Where is The New Quo today? My work has now been interacted with by 18,200 people across conferences, workshops, and online courses. I’ve scaled revenue to multiple six figures and have a path to the seven figure mark in the next 1-2 years. I’ve been featured in Forbes, Nasdaq, Business Insider and more, and most importantly, I’ve collected positive data on the impacts my work is creating in mindset and behavior change from my content, trainings, and facilitated discussions around inclusive leadership, belonging, and online moderation, which is being evaluated with one client by Stanford University to be released in an academic paper next year. I’ve seen breakthroughs, new connections made, and eyes opened. I’ve been able to sing, crack jokes, and bring my full self into my work in ways I didn’t think were possible, all in the hopes that I could teach how we all have immense power to let go of inequitable narratives that are holding us all back from our fullest potential.
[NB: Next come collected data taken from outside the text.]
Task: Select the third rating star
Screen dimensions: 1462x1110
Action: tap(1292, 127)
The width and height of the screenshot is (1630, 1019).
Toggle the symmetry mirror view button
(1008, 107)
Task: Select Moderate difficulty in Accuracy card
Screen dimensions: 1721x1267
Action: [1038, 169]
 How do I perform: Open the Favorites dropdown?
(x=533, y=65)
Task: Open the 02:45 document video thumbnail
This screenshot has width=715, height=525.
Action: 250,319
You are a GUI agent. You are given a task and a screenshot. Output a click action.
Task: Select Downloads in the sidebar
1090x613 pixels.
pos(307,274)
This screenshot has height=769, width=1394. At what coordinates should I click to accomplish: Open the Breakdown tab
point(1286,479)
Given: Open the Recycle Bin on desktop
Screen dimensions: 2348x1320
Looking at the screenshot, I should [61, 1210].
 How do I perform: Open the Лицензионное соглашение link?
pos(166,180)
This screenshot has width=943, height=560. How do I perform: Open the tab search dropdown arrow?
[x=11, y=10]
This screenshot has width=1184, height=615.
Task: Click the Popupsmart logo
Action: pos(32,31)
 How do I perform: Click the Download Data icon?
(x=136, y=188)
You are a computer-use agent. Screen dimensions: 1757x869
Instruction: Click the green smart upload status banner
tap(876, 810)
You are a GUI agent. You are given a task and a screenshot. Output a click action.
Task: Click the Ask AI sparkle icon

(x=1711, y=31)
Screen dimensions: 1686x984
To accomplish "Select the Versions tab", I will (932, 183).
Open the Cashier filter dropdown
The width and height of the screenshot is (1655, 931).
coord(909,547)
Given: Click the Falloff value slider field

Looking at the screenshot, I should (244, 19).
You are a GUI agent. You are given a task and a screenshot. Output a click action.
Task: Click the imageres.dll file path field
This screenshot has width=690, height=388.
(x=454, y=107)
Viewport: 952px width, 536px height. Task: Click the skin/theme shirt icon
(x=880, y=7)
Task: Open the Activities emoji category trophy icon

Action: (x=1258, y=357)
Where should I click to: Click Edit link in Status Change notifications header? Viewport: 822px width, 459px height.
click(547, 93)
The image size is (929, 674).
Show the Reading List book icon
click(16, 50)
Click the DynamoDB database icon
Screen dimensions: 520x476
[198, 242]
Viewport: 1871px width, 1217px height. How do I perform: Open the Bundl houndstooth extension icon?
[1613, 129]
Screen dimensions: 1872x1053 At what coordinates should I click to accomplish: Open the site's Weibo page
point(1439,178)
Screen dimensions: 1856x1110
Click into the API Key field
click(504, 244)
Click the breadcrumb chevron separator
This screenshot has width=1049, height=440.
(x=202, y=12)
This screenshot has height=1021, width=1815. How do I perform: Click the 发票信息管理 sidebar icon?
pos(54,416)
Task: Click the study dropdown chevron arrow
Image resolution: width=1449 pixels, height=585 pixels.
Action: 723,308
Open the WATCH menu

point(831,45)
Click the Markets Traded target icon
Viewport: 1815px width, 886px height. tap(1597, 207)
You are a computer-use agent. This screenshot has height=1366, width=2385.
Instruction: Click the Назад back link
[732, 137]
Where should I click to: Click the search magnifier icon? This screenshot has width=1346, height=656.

I was speaking to a friend a few weeks ago about my career and business journey and she noted she was so proud that my success was so sudden, and I recalled that this journey has been a long one. One that started with self-reflection of what I enjoy doing and stepping into the power of where my strengths and talents lie, and a desire to use them to see the world around me left just a little bit better; of the many nights reading through behavioral science studies, scheduling informational chats with peers who had business models I admired, hiring a business coach to get off the ground and out of my own head when I first started to transition into a training company, hours of reworking sales, branding, marketing, content, and website copy on my own, and tweaking service delivery, responding to inquiries and creating things I didn’t think were possible, pivoting when feedback came in, joining entrepreneur communities of like minded people and providing value that led to unexpected referrals. Any success story you see is the tip of the iceberg with a long, murky, winding road underneath the surface. The stories we tell are powerful -- powerful personally in terms of how we feel about ourselves, and socially by how they define how others see us. One thing I talk about constantly in my work and trainings is the power of narrative inquiry, and reframing the false narratives that have driven a wedge between who you are and who you want to be. They can be changed, and reshaped to see a new outcome. I have experienced many adversities as so many of us do, yet I know they do not define who I am or my story, they simply shape the larger narrative. And they can for you too. If my own story means anything, know that your creativity, purpose, and impact are in your hands and you are capable of creating a path you didn't think possible.